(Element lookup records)
+ + +

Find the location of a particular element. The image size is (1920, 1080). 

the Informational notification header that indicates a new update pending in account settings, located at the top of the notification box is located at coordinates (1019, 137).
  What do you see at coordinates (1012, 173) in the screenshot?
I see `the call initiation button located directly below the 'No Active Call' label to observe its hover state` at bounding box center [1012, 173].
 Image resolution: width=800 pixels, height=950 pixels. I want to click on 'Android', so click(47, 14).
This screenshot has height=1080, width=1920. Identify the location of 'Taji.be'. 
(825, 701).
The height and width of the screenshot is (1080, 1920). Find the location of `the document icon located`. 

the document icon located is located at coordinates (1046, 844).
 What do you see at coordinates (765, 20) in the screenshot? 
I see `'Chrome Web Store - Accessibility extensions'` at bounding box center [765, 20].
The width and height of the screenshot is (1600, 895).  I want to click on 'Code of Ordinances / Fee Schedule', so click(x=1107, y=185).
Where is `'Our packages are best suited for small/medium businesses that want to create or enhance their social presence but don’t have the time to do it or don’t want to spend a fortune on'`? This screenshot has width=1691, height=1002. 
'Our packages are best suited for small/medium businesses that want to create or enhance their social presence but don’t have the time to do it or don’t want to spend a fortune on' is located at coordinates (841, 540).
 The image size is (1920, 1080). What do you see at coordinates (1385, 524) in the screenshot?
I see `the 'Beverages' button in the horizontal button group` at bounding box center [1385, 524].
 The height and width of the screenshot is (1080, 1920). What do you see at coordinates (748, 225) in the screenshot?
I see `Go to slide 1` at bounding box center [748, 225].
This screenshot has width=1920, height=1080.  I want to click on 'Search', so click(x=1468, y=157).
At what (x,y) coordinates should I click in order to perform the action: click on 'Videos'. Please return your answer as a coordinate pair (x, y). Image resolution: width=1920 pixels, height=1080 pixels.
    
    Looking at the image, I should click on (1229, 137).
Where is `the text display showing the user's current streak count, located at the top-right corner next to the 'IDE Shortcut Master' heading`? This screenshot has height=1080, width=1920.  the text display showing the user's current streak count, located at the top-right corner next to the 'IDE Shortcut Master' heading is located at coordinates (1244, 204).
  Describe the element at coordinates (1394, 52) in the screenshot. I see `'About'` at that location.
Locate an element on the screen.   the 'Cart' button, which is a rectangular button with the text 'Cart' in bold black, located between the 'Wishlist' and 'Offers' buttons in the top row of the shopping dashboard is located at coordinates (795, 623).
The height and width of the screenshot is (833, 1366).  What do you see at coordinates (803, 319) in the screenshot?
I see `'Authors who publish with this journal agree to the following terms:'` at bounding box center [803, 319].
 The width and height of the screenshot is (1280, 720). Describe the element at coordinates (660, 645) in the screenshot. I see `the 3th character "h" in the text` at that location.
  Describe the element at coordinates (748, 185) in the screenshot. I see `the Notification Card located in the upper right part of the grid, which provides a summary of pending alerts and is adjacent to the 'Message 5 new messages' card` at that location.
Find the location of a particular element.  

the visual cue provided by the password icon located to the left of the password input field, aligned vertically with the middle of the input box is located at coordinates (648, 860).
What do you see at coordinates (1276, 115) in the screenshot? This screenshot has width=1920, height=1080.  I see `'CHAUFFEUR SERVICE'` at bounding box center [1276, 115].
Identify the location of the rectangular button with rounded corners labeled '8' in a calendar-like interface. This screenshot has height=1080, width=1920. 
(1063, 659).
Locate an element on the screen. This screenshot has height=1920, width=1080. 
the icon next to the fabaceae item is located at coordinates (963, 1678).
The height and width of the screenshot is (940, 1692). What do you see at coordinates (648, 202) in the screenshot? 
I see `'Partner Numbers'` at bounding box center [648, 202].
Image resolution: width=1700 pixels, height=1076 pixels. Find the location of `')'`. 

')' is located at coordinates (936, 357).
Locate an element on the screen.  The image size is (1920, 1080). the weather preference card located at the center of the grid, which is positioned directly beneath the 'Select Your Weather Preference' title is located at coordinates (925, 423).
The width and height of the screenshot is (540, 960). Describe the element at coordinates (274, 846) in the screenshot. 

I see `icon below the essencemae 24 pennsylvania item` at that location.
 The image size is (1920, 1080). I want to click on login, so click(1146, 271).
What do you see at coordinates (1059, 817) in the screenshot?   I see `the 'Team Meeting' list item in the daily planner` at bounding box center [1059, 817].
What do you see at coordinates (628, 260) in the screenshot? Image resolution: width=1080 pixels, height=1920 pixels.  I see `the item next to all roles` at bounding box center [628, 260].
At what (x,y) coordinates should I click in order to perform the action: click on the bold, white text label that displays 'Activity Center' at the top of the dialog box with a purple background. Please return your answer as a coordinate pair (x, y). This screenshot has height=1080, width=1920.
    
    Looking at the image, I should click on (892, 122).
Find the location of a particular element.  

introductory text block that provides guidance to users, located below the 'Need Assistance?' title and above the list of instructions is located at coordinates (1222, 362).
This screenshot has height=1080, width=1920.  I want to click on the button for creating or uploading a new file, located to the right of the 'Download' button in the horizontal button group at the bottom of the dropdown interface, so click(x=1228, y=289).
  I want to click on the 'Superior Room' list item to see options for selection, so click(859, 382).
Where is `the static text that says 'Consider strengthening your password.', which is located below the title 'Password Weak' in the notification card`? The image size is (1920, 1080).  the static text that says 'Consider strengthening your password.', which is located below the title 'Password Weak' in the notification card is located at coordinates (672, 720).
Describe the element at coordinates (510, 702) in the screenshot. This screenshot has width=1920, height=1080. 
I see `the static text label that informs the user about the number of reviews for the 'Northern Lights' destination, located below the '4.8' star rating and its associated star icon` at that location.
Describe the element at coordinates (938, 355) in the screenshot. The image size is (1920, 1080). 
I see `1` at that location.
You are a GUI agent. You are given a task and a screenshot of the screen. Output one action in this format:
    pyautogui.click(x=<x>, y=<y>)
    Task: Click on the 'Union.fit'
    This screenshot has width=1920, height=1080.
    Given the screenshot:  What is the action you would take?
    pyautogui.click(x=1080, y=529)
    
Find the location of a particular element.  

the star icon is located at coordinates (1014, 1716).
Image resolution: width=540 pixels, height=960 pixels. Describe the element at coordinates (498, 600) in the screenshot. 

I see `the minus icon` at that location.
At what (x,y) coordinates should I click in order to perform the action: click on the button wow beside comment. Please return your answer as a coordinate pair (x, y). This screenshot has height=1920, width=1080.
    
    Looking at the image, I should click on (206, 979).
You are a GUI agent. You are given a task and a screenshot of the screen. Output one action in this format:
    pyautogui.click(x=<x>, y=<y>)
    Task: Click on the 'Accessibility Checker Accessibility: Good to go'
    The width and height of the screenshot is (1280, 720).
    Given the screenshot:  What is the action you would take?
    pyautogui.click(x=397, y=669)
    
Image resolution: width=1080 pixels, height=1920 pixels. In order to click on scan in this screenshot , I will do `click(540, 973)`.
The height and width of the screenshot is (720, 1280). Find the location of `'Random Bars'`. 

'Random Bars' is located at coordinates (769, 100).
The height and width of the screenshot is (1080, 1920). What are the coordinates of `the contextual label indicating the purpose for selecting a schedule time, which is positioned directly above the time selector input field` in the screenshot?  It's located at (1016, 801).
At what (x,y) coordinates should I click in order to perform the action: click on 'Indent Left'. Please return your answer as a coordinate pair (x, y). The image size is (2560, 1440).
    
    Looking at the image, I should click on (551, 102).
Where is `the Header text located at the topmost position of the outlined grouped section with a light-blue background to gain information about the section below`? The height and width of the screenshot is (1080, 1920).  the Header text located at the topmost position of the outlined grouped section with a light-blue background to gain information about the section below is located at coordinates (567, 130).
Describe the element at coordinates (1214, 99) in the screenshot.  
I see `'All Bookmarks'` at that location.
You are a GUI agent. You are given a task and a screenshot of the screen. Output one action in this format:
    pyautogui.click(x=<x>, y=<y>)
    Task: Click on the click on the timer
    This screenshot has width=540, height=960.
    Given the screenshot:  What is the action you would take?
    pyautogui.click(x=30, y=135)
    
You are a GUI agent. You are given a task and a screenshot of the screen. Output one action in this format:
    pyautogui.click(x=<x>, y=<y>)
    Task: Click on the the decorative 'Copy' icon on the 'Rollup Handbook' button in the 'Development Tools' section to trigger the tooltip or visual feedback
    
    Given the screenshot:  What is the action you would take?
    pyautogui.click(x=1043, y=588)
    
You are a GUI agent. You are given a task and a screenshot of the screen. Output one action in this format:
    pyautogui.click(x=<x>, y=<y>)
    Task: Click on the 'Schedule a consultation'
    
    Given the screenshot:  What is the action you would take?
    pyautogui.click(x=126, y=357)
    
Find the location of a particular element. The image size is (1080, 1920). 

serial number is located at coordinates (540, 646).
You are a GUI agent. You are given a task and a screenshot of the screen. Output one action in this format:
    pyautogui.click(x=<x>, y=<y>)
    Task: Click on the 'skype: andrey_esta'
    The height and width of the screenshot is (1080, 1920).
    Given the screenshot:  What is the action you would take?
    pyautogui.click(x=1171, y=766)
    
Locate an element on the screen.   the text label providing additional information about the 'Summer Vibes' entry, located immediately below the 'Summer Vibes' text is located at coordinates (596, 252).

+ + +

## Exercise brief
Please copy the lines from the records above exactly, from the line with "Image resolution: width=1080 pixels, height=1920 pixels. In" up to and including the line with "coordinates (769, 100).".

## Exercise output
Image resolution: width=1080 pixels, height=1920 pixels. In order to click on scan in this screenshot , I will do `click(540, 973)`.
The height and width of the screenshot is (720, 1280). Find the location of `'Random Bars'`. 

'Random Bars' is located at coordinates (769, 100).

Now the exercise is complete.